● **DATASET RECORDS**:
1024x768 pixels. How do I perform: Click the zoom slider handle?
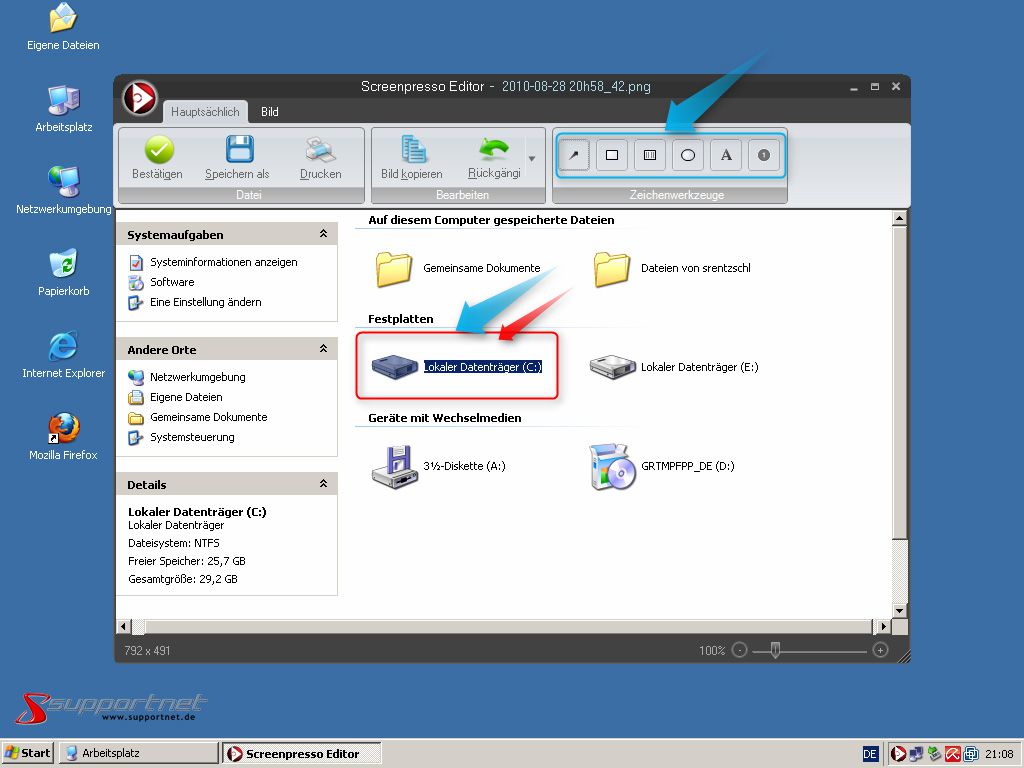774,650
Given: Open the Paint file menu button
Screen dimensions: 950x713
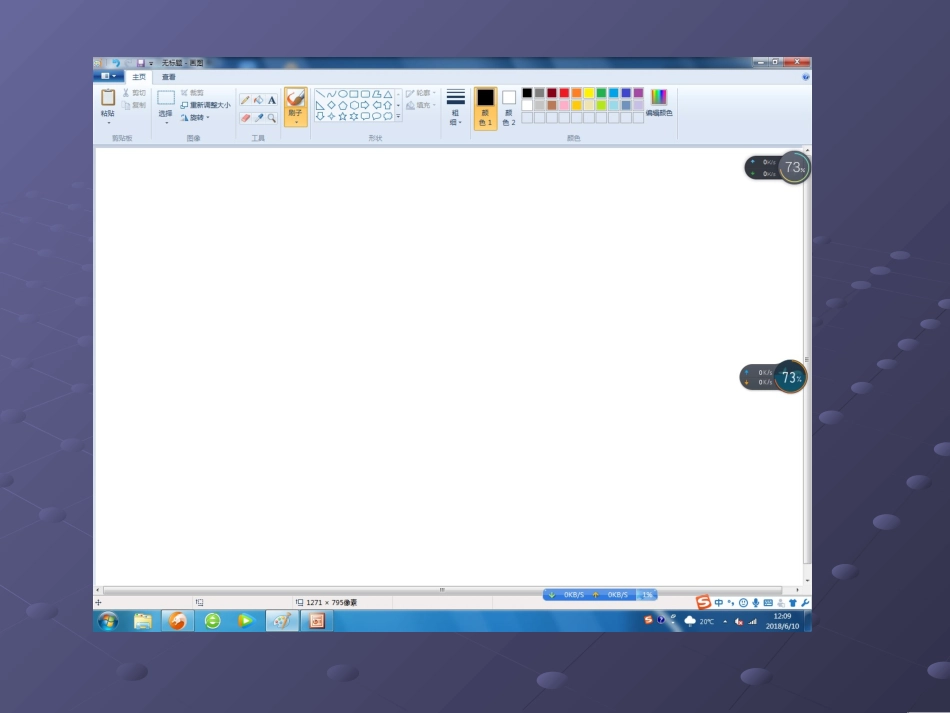Looking at the screenshot, I should click(x=108, y=76).
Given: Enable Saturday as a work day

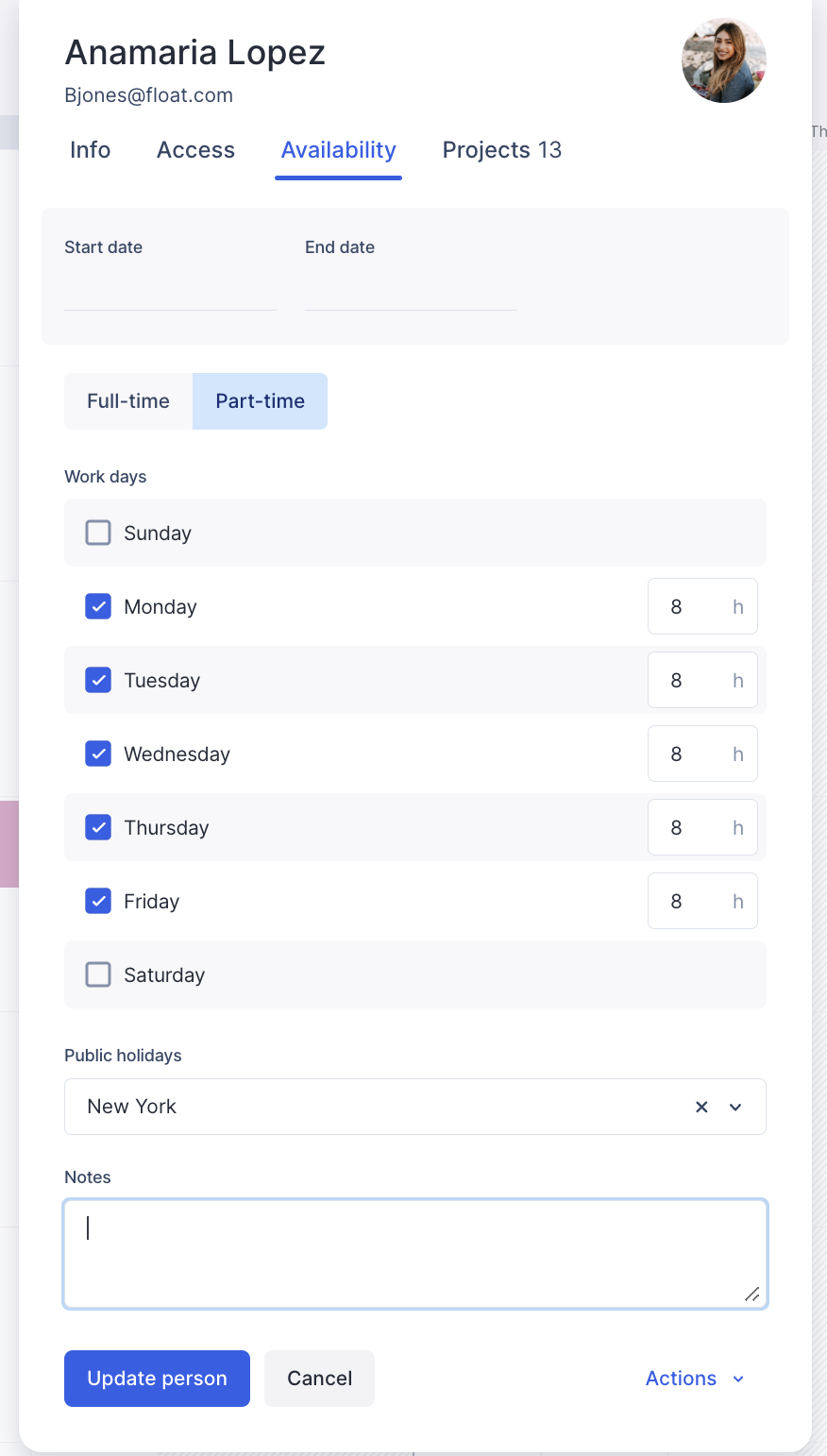Looking at the screenshot, I should (98, 974).
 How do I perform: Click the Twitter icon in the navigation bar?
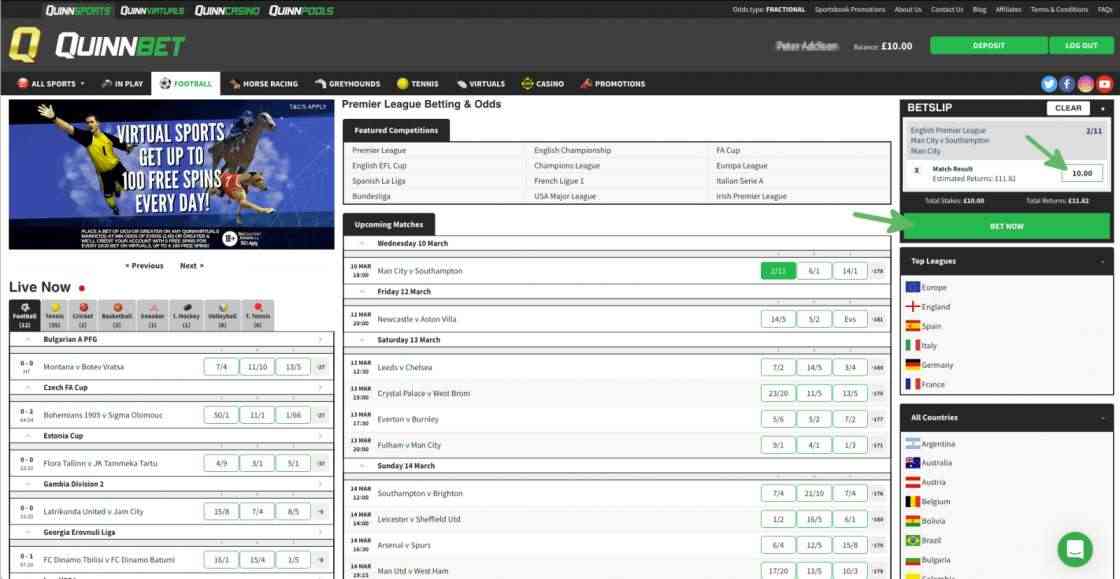point(1049,84)
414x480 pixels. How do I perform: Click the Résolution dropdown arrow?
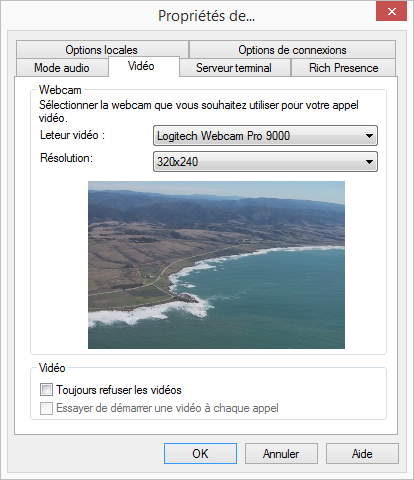369,162
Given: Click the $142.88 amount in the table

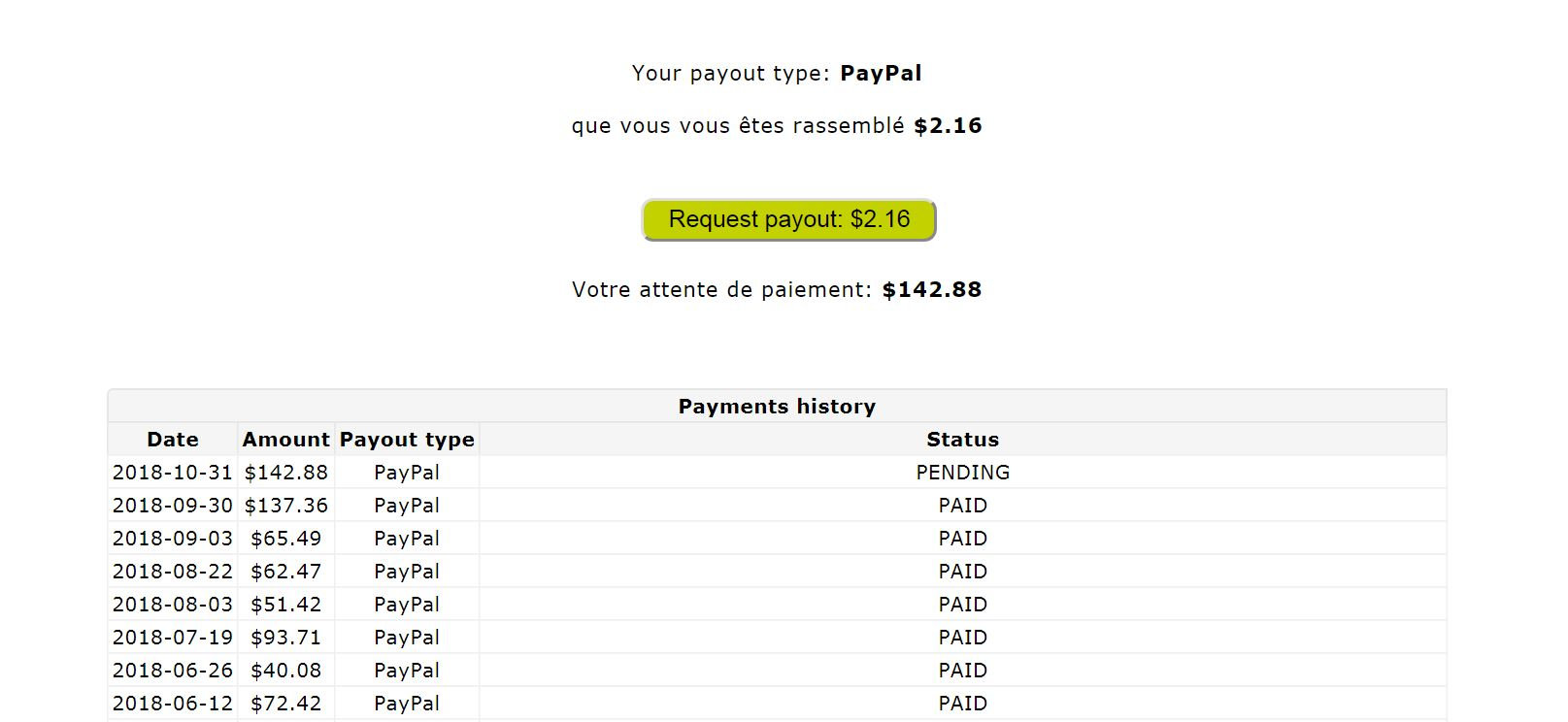Looking at the screenshot, I should 285,473.
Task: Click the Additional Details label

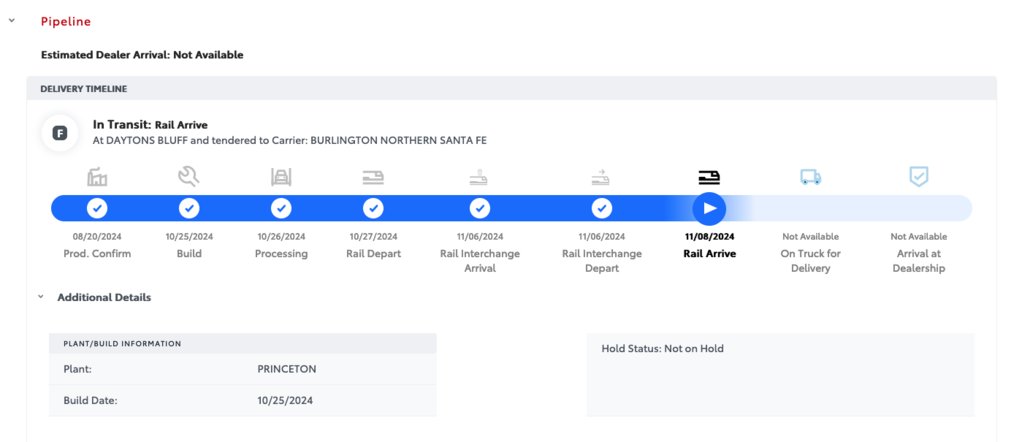Action: (x=104, y=297)
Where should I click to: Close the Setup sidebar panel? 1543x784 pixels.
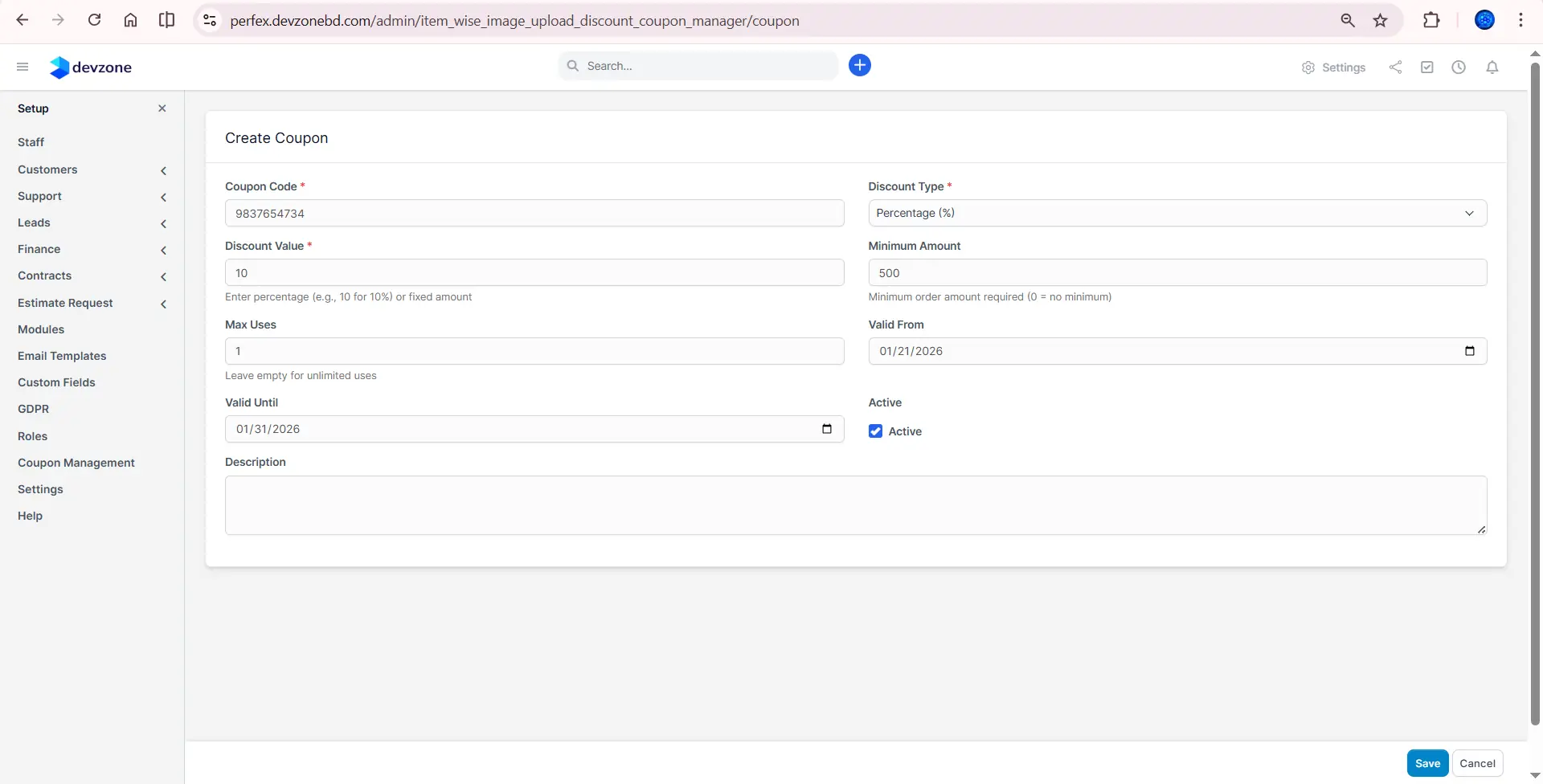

● **EXERCISE REQUIREMENTS**: What you produce should repeat the data word for word while omitting all images.

● **RESPONSE**:
1024x768 pixels. How do I perform: Click the zoom slider handle?
774,650
Given: Open the Paint file menu button
Screen dimensions: 950x713
Looking at the screenshot, I should click(x=108, y=76).
Given: Enable Saturday as a work day

Looking at the screenshot, I should (98, 974).
 How do I perform: Click the Twitter icon in the navigation bar?
point(1049,84)
414x480 pixels. How do I perform: Click the Résolution dropdown arrow?
369,162
Given: Click the $142.88 amount in the table

Looking at the screenshot, I should 285,473.
Task: Click the Additional Details label

Action: (x=104, y=297)
Where should I click to: Close the Setup sidebar panel? 1543x784 pixels.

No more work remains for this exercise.